The Twelve Weeks of DRE-Mas: Vital Signs and Second Pulse

As we covered in one of the first posts, the preliminary examination and first pulse are an important step in the manipulation of the Drug Recognition Program results to support impairment. The first pulse is discussed here. But this week, we look at the second pulse that has to be taken, along with blood pressure and the subject’s temperature. After these assessments are complete, the DRE officer will move on to more eye examinations, which we discuss next weeks.

So read on to find out why vital signs are important, and why a second pulse is taken.


Second Pulse
The second pulse at this stage is a bit of a trick. Remember from last week that the officer has already had the driver engage in a series of physical tests, including two tests which require balancing on one leg. These tests can serve to elevate the heart rate of an individual, resulting in an increased pulse rate. Factor in the nerves and the nervousness that can also affect heart rate, and an unexpectedly high heart rate would likely be possible.

A high heart rate will cause the officer to conclude a person is impaired by a CNS stimulant, PCP, hallucinogens, inhalants, or cannabis. Given that it is consistent with so many probable outcomes, what is the point of measuring heart rate? It does not reliably indicate impairment by something, or even the presence of it. Rather, it indicates five out of seven possibilities. But, as I previously described, it also simply indicates a person is stressed.

What is really more important in this step of the evaluation is the blood pressure and the temperature.

Blood Pressure
Blood pressure is a funny thing. Look, for example, at this Blood Pressure Chart from the UK’s Blood Pressure Organization. You will see that there are pressures that are considered pre-high, which mean that they are high but not so high that it is of concern. The DRE does not distinguish blood pressures in this way. One over the normal systolic or diastolic, and your pressure is considered high. And a high blood pressure means stimulants, hallucinogens, PCP, or cannabis.

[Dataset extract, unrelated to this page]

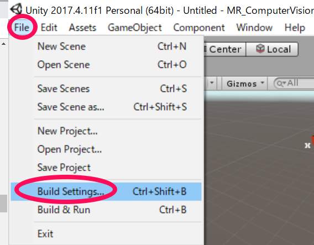Open the search filter magnifier dropdown

(281, 84)
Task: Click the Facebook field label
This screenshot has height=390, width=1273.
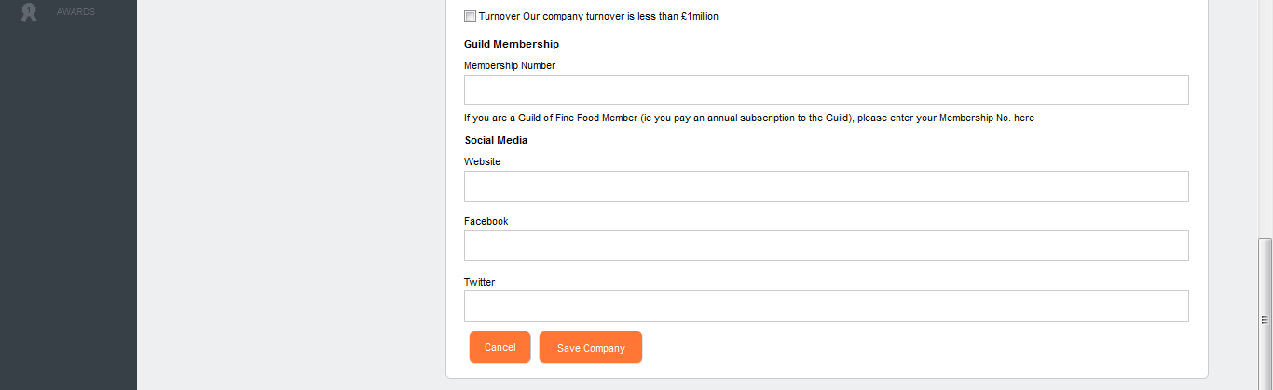Action: (486, 221)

Oh, and it can also mean inhalants. But so can a low blood pressure. Fancy that. Either way, it could be inhalants.

According to the Mayo Clinic, hypertension (or high blood pressure) can be caused by a number of factors. Just look at the word: hyper tension. Does it surprise anyone that stress is a cause of high blood pressure? And what is more stressful than being poked, prodded, and examined by police, all the while being made to dance around like a trained monkey, while being accused of being impaired by a drug? Yeah. No wonder blood pressure would be elevated.

But even common factors, like age, salt intake in one’s diet, weight, and family history can have an impact on whether a person has high blood pressure. There is also a phenomenon known as primary hypertension, which is just a high blood pressure, all the time, with no identifiable cause. How can something that just happens to some people ever be considered a reliable indicator of impairment?

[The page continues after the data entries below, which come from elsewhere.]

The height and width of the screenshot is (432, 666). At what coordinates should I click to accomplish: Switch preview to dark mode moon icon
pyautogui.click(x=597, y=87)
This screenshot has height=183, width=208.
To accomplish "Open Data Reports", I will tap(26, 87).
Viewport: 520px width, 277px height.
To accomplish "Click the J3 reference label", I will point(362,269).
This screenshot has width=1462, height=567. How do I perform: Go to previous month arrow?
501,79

Now, low blood pressure is no different. It can be caused by factors as innocuous as dehydration, or as common as diabetes. Or – women pay attention – pregnancy. Now, considering the one leg stand and the balance tests I wrote about last week, a pregnancy can have a huge impact on the outcome of the DRE. And yet Drug Recognition Evaluators are not going to run a pregnancy test in the urine after collecting the sample. But also, heavy periods (blood loss) can explain low blood pressure.

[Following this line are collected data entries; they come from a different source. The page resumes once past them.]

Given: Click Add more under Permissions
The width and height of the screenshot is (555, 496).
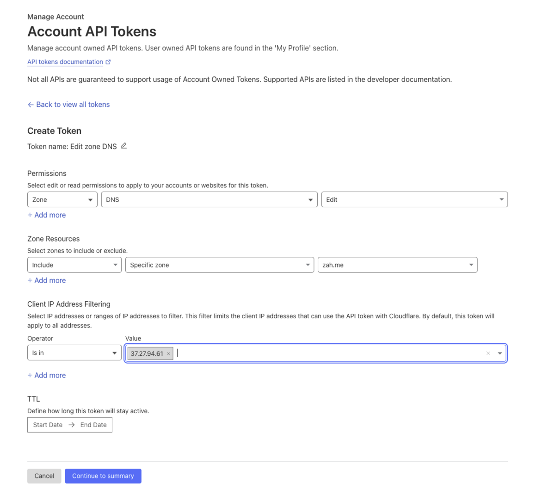Looking at the screenshot, I should (x=47, y=215).
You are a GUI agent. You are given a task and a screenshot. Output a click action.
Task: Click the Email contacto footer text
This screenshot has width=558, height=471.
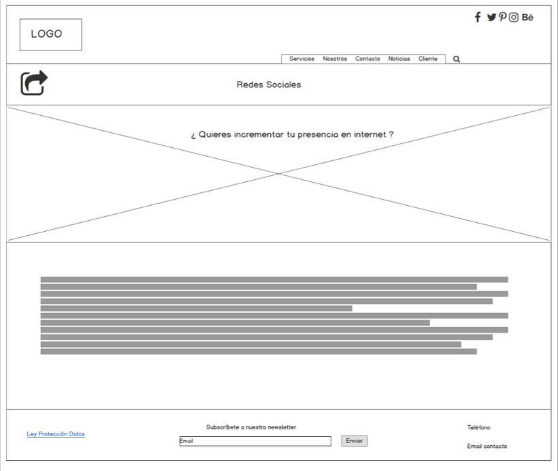tap(487, 446)
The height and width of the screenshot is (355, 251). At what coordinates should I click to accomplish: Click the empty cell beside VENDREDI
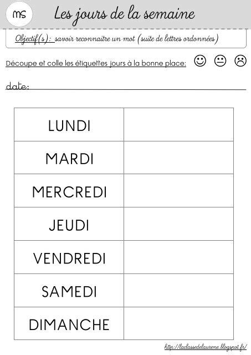pyautogui.click(x=178, y=257)
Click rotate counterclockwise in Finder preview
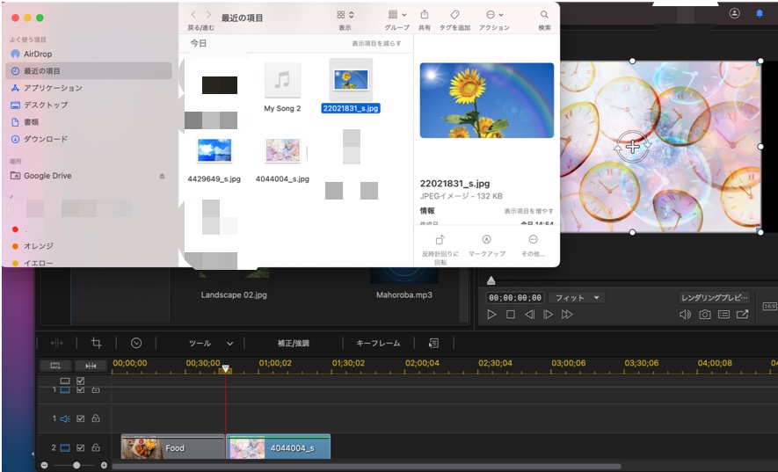Screen dimensions: 778x472 pos(440,240)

Low blood pressure tells the DRE officer that a person is impaired by a CNS depressant or a narcotic. Or, as we discussed, an inhalant.

Temperature
Speaking of women and periods, hormonal changes in women can cause the body temperature to fall. I suspect this too is connected to the blood loss issue. But so can factors like dehydration and cold temperatures and fatigue. So it is again surprising (or is it, really?) that the DRE is relying on something that can so easily be influenced by outside sources.

High temperatures also are not necessarily indicative of a fever, though that is a common explanation for them. High temperatures are also detected when a person is suffering from heat stroke or an actual stroke. A stroke or a heat stroke could also explain the presence of psychomotor coordination problems and problems with the vision or responsiveness of pupils.

But it gets better! The Drug Recognition officer will conclude you are impaired by stimulants, hallucinogens, or PCP if your temperature is high. If your temperature is low, the conclusion will be impairment by narcotics. And I’m sure you’re wondering about what happens in the case of inhalants, which as we saw earlier in this post, can go either way. They’re the bisexauls of the Drug Recognition Evaluation. For inhalants, they can be present with high temperatures, low temperatures, or normal temperatures.

Yes, if you are normal you could be considered to be high on inhalants. That’s the last time I take whippits at the dessert table on Thanksgiving.

Now, if you’ve been paying attention to the seven categories of drug you probably recognize that two are missing from this temperature list: cannabis and CNS depressants. Both cannabis and CNS depressants are likely to be present if your body temperature is normal. Never mind the fact that they are also equally likely to not be present if your body temperature is normal.

Normal is suspicious. That’s the whole point of the DRE evaluation.